On Wednesday, Wallace filed the approval to transfer the teen’s case to common pleas court.
The teen is one of two boys accused of shooting and killing 35-year-old Brandon Cooper during a robbery on Jan. 26, 2022. The teens reportedly used the Lyft rideshare app to lure Cooper, a Lyft driver, to the area before they attempted to rob him.
Dayton police found Cooper shot in the back after the vehicle’s OnStar system reported a possible crash.
The teens were also suspects in an armed robbery involving a different Lyft driver earlier that morning.
The pair were arrested with two other teenagers later that day following a SWAT standoff in Dayton.

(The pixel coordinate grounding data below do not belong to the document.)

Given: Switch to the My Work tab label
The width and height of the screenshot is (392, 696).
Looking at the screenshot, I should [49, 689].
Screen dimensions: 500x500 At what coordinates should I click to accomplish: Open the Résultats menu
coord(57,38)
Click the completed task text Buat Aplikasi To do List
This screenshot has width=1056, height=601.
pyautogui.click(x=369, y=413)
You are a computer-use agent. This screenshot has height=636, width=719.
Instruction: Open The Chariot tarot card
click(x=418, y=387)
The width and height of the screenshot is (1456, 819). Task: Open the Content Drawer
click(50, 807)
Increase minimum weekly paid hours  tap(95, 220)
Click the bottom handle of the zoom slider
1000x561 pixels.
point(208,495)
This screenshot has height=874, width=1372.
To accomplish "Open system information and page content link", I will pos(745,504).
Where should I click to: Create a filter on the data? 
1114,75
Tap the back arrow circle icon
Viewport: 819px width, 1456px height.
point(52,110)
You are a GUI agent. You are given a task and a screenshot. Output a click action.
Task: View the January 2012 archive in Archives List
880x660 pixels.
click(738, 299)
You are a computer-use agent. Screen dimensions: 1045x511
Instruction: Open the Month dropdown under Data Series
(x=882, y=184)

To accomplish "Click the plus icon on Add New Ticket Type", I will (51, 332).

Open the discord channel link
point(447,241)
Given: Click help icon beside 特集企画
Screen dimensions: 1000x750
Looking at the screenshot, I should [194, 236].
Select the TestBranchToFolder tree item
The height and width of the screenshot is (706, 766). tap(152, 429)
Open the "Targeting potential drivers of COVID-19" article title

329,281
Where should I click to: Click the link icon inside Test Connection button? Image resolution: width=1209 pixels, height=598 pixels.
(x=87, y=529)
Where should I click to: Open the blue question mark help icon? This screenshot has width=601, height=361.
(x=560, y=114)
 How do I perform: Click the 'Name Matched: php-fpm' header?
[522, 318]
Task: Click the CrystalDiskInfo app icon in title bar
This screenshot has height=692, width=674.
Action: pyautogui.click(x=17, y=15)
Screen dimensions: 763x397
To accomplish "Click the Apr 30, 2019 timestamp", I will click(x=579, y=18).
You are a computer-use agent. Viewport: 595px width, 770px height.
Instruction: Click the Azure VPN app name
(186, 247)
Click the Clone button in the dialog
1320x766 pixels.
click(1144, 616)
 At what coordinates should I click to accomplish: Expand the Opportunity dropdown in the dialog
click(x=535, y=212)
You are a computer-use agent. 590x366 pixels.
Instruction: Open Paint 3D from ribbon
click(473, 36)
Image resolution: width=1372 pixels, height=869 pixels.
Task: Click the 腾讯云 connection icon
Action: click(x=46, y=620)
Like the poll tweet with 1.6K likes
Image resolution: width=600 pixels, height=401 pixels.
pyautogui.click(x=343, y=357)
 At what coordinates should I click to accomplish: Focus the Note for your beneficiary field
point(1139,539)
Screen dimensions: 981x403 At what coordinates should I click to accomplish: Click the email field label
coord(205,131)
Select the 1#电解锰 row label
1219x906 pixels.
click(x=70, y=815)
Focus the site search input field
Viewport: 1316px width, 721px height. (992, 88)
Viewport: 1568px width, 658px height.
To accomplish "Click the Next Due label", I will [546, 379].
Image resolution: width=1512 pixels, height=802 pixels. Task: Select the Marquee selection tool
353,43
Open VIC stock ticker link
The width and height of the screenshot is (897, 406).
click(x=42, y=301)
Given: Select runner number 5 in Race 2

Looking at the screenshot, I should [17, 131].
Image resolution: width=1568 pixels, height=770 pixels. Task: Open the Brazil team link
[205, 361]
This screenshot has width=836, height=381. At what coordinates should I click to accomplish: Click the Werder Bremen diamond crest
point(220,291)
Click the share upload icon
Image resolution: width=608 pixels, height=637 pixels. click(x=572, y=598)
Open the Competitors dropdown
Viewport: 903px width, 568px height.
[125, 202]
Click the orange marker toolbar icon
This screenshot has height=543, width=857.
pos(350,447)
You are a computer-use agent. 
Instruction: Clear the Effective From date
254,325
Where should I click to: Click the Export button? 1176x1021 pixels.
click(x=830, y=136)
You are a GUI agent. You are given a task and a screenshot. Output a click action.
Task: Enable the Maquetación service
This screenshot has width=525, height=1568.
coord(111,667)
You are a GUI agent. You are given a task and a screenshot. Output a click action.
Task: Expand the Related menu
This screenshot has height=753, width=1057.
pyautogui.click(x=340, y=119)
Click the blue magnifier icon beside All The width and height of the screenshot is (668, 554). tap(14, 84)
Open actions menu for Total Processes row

The second teen, 16-year-old Da’Trayvon Mitchell, previously had his case transferred to common pleas court. He was indicted for murder, aggravated robbery, felonious assault, grand theft of a motor vehicle, discharge of a firearm on or near prohibited premises and tampering with evidence.
Mitchell’s defense attorney, Lucas Wilder, requested a competency evaluation for Mitchell in March. Judge Dennis Adkins approved the motion and the court determined in May that Mitchell was competent to stand trial, according to common pleas court records.
Cooper’s family filed a civil lawsuit against Lyft, as well as both teens, alleging the rideshare company was negligent and caused Cooper’s death by failing to enact safety measures that would protect drivers.
Lyft filed a motion to dismiss in March. Judge Mary Wiseman has not made a ruling regarding the motion as of Thursday.